Pienso que esas máximas, puestas en el contexto actual, ya no deberían ser preceptos de una conducta a seguir, ni individualmente, ni colectivamente.
Pero no es eso a lo que me quiero referir, sino al concepto fundamental que sí comparto plenamente, o sea, el de que “todo tiene su tiempo”, entendiendo por “tiempo” el momento oportuno.
Venimos al Nuevo Testamento, y la figura imponente del Príncipe de Paz, de quien encarnó el Amor Divino por nosotros y para nosotros, Emmanuel, se refiere muchas veces a sí mismo, y maneja el concepto del tiempo, diciéndole por ejemplo a su madre: “Aún no ha llegado mi hora” (Juan 2:4), y a sus discípulos: “He aquí ha llegado la hora” (Mat.26:45).
¿A dónde voy con todo esto?
A que muchas veces, en la simple cotidianidad, en nuestras vidas nada importantes o trascendentes, sin embargo, tenemos que saber medir los tiempos. Tenemos que saber cuándo es el momento oportuno para que algo suceda, para que hagamos algo, y cuándo no.
Cuándo hay un “todavía no”, y cuándo corresponde que haya un “ahora, ¡ya!”

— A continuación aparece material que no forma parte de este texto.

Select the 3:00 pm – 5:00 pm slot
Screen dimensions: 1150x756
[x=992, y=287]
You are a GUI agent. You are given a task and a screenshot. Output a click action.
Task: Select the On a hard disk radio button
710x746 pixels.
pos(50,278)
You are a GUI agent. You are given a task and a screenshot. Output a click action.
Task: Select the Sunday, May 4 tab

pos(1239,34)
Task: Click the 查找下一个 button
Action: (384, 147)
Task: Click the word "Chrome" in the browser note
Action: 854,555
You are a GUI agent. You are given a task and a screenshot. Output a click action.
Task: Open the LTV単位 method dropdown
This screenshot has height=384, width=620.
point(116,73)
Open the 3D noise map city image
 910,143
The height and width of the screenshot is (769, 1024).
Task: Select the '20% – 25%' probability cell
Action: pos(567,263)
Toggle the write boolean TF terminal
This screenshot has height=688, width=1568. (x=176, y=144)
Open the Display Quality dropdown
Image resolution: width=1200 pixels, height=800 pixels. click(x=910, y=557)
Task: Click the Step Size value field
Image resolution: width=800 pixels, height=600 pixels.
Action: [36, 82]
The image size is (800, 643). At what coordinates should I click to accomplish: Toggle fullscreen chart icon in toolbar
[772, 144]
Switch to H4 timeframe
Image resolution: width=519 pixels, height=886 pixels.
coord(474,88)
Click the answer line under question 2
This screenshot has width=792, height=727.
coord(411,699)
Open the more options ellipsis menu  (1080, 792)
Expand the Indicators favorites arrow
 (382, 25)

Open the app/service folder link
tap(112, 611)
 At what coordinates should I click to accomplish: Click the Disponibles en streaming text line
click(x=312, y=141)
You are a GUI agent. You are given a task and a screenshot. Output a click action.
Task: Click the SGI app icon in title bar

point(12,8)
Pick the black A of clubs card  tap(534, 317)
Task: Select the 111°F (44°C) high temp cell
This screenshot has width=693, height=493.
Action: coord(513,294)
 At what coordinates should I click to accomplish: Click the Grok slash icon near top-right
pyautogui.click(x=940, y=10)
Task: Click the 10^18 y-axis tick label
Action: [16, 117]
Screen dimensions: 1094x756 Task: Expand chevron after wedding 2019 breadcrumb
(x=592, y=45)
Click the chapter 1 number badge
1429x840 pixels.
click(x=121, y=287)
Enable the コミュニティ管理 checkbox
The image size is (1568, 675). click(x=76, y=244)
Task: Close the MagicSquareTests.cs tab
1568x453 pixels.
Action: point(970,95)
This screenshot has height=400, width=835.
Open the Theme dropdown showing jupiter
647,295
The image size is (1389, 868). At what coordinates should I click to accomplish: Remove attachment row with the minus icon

Discernir los tiempos y las sazones, en otras palabras, significa saber que tiene que pasar un tiempo para que un árbol de frutos. Y las sazones significa que tiene que pasar también un tiempo para que el fruto esté a punto de poderse comer y sea realmente sabroso.
Muchas veces ello implica que tengamos que ser pacientes, y saber esperar.
Y llegada la hora, implica no quedarnos de brazos cruzados sin darnos cuenta que el momento oportuno ha arribado, y debemos actuar.
Esta reflexión genérica puede aplicarse a muchos órdenes de la vida, y a múltiples situaciones y cuestiones.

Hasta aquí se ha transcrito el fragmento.